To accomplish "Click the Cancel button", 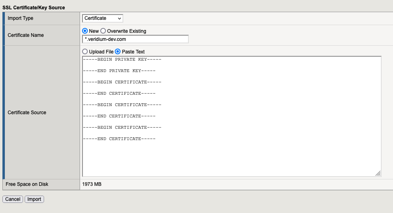I will pos(13,199).
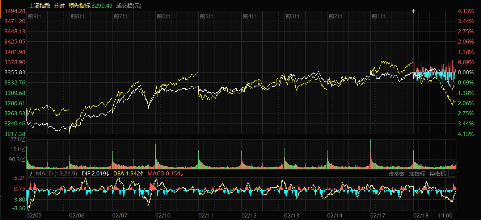Select the MACD (12,26,9) indicator label
This screenshot has width=481, height=220.
coord(56,174)
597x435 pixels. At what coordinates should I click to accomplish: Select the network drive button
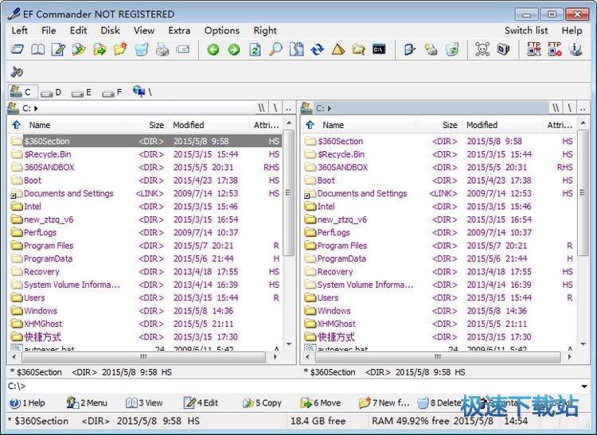[x=142, y=92]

*HOW TO COMPLETE THIS TASK:* Your answer must consist solely of the lines from the one containing "597x435 pixels. At" through the last line of the records above, copied exactly, with every picture left out.

*RESULT FOR THIS EXERCISE:*
597x435 pixels. At what coordinates should I click to accomplish: Select the network drive button
[x=142, y=92]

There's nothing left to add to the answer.